I see only one other rug, frightfully far, but it reflects the light.  Sometimes it flashes all of the colors of the rainbow. 

I cannot tolerate the floor much longer.  It is much too cold.  And there are only two rugs.


*  *  *

Why would I paint a slice of myself?  It is much more effective in showing where I am, that any full image would have been.

A few weeks after I painted this, Hallie Farber posted an I-pad portrait at her blog with a wavy red line approaching the subject's head.  I commented to let her know that I had done the same thing in a self-portrait a few weeks before and that we were on the "same curvy red wavelength".  I wrote so that she would know that I had come up with the same idea independently.  She responded:

"Uh oh, Dan, not a good wavelength...  I'm seeing your painting in my head--electro shock treatment? One Flew Over the Cuckoo's Nest is a favorite movie."  
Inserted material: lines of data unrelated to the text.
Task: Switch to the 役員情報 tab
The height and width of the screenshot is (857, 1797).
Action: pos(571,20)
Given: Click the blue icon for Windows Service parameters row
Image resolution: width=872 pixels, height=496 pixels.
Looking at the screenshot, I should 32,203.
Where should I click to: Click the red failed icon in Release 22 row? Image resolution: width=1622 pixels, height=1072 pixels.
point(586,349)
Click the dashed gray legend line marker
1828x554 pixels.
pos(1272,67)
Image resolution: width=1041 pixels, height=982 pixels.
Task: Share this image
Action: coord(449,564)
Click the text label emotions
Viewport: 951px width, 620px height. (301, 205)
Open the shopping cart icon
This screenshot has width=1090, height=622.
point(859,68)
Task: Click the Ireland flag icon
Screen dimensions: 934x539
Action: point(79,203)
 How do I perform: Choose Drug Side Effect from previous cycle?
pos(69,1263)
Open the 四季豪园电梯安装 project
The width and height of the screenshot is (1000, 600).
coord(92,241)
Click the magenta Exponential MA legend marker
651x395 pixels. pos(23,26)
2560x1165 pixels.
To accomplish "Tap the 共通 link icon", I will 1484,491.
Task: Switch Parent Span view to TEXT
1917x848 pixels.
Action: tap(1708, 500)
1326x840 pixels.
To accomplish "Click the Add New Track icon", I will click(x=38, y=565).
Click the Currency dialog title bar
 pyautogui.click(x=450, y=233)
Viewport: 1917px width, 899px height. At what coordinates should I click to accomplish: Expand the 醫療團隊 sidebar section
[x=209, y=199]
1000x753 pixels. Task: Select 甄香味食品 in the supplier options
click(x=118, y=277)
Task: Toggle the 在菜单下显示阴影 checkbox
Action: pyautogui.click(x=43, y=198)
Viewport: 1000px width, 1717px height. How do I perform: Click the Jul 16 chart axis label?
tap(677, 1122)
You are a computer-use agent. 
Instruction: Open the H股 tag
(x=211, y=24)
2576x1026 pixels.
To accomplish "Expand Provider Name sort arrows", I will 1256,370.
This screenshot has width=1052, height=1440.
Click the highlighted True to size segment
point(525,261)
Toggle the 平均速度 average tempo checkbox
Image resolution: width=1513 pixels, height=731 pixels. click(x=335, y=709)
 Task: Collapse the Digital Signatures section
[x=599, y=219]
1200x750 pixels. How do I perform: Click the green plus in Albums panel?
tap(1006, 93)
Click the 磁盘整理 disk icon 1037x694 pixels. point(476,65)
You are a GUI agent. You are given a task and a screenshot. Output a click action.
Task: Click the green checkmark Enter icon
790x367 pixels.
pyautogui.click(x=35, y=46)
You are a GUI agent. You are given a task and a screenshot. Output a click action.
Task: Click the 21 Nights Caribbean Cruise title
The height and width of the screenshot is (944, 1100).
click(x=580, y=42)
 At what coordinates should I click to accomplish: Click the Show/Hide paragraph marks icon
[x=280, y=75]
No Hallie, and no, dear reader, I am still sane.  So don't worry.  Dan hasn't lost it.  (Although I am now talking about myself in the third person).  It's nothing like that.  And I am within the normal realm of human behavior (or at least one of my personalities tells me so.)  But I am grateful that I can express in art what's so difficult to say in words.

Despite the lack of posts, I have been doing a bit of art and illustration, none of which is so psychological, or so dark.  There are still sketches in public, cartoony drawings, ink and watercolor,  representational art, and experiments.  And I want to share it all with you.  I need to post far more often, don't I?

I also expect to pursue this other path if the muse allows, but not always to dark places.  There is so much beauty beyond everything, that I hope to uncover that as well.  The only question is how.  That is my challenge and my joy.